Azure App Service Introduction Series – Azure Functions – FaaS / Serverless Computing

Consider this scenario: you have a certain function you want to host on Azure. This function is triggered using an event – for example upon the arrival of new sensor reading from an IoT device, or upon receiving a new message into a Service Bus Topic. You want this function to be executed without having to worry about the underlying infrastructure (compute, memory, storage). Upon completion the resources used to execute this function are now free to be used by other computations, and you pay only for the resources used by the function.

This is what Azure Functions provides.

But wait, isn’t that the whole idea of PaaS – where Azure App Services belong in the first place?

Well, no! Let’s revise this: PaaS relieves us from managing the underlying infrastructure, but it does not relieve us from thinking about scaling. So say we’re hosting a web application or web api using Web Apps or API Apps. The web application or api is sitting there active waiting for new requests. During planning we still need to figure out sizing and say for example that we need to 4 instances to run our application. Later we might scale up or out based on the load we monitor. Your payment depends on the number of instances you have consumed (pay-per-use model). That’s PaaS.

There is another concept – mostly called Function As A Service (FaaS) – that takes away the burden of thinking about sizing and scaling. It is a higher level abstraction from PaaS and truly abstracts away every resource management concern. With FaaS, the compute function is NOT active consuming resources while waiting to be invoked. Instead it is triggered only by a certain trigger and only then the required event happens, the required resources (compute, memory, storage) are allocated dynamically and scaling happens also automatically based on processing requirements. The function lives for few milliseconds, and upon completion the resources are released. You then pay based on the resources consumed only while processing the function (pay-per-execution model). Azure Functions is a FaaS implementation. Another examples are Amazon Lambda and Google Cloud Functions.

This model of computing is also called Serverless computing. The name does indicate there is no servers or that compute does not happen on servers; rather as I explained, it means that you do not manage servers yourself (that obviously an oversimplification – read this for more details about Serverless computing: http://martinfowler.com/articles/serverless.html )

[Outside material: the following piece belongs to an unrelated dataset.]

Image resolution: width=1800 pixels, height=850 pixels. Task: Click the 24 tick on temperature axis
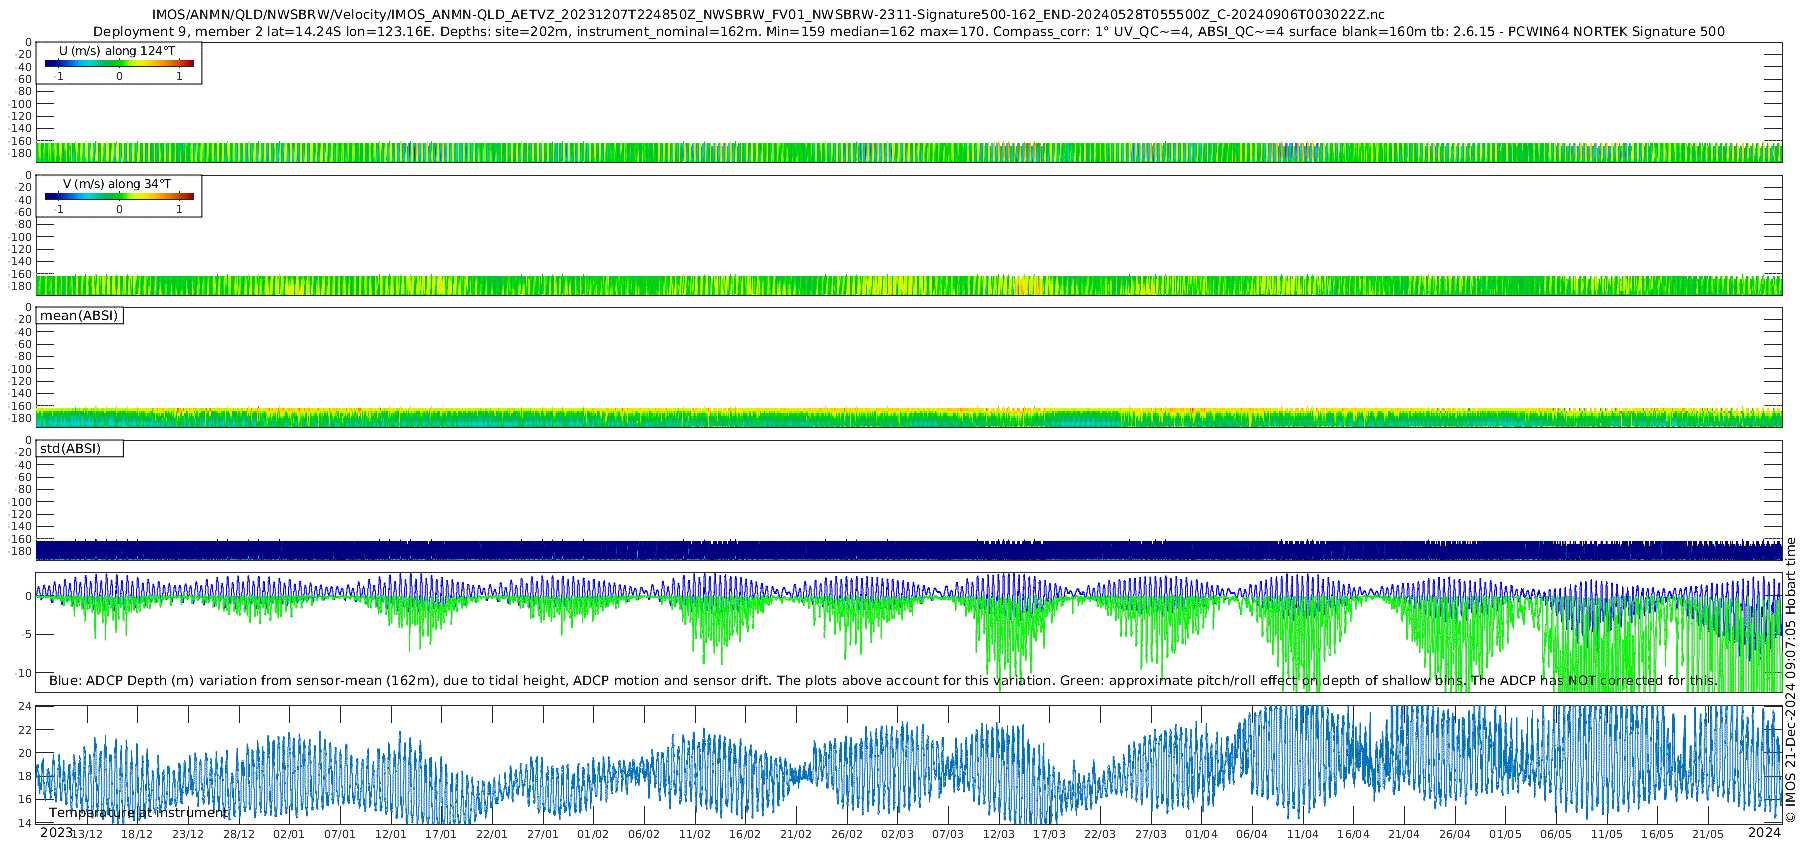pos(25,706)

Logic Apps vs. Azure Functions

What is the difference between Logic Apps which we saw before, and Azure Functions? They seem to perform the same kind of work.

Well to start with, we already established that Logic Apps are a PaaS offering, while Azure Functions are a FaaS offering – or using the more common terminology they are a form of serverless computing.

From a functional perspective however, Logic Apps are about building orchestrations that could get fairly complex – with concerns such as transactions and reliability (retries).

Azure Functions are meant to be used to create lightweight functionality (some call this nanoservices – things that are even lighter than microservices; but let’s keep this discussion away for a moment) that runs for milliseconds.

Demo

Let’s create a simple Function App to get a sense of it.

Note: till this time of writing there is no complete tooling support for Function Apps from Visual Studio. Therefore I will use the portal to create an app.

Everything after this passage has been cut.